In January it was the turn of the Sanches’ hard work in the background to be recognised as he was named Tennis Personality of the Year at the Gala Do Desporto, considered the most prestigious sports awards in his homeland.
“Of course, I’m proud to get this award,” Sanches told ATPTour.com this week. “This is like a recognition of my career and [while] it was important to [me] personally, [it is] also important for officiating. It’s not about me, but the work.
“[It was a] special recognition to put my name on that award. Normally we [supervisors] don’t show up, we are behind the curtain, so it was something new.
“I had the support of the Portuguese Tennis Federation which was important, and it was thanks to them also because they knew my career and they wanted me to be selected for this award.”
Sanches enjoyed a brief change of scene at the glamourous ceremony, which is held annually and shown live on Portuguese television. “It was the first time I went to awards like this, and it was a nice experience seeing so many people,” he said. “It was packed, there were crowds, all important people around that were invited for different sports.
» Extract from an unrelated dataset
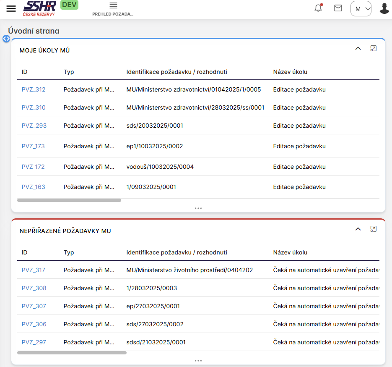Collapse the Nepřiřazené požadavky MU panel
The image size is (392, 367).
pos(358,229)
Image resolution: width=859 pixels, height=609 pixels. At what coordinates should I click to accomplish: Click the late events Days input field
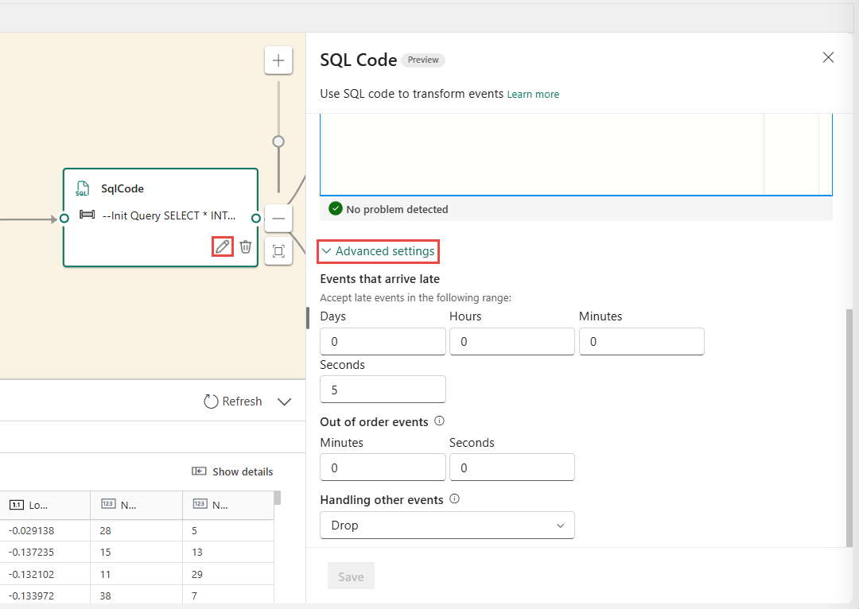click(383, 341)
It was a very good experience.”
Sanches started his career as a chair umpire before he became a tournament supervisor for the ATP Challenger Tour in 2001. In 2006 he moved onto the ATP Tour, where he has worked ever since.
All this experience means Sanches is well-placed to identify some basic principles for good officiating. “Always be fair, make the right judgements at the right time,” he said. “Be calm, try to have good communication with players and with the tournaments. Those are the qualities I think an official needs to have.”
Like everyone else on tour, Sanches is used to life on the road. In 2022 he has already worked in Adelaide, Cordoba, Buenos Aires, and Rio de Janeiro, and he now looks forward to the European clay-court swing. The travel schedule can be tough, but he enjoys the variety the tour brings. “I think all [the places] have something special,” Sanches said, “And it’s [just] part of our job.”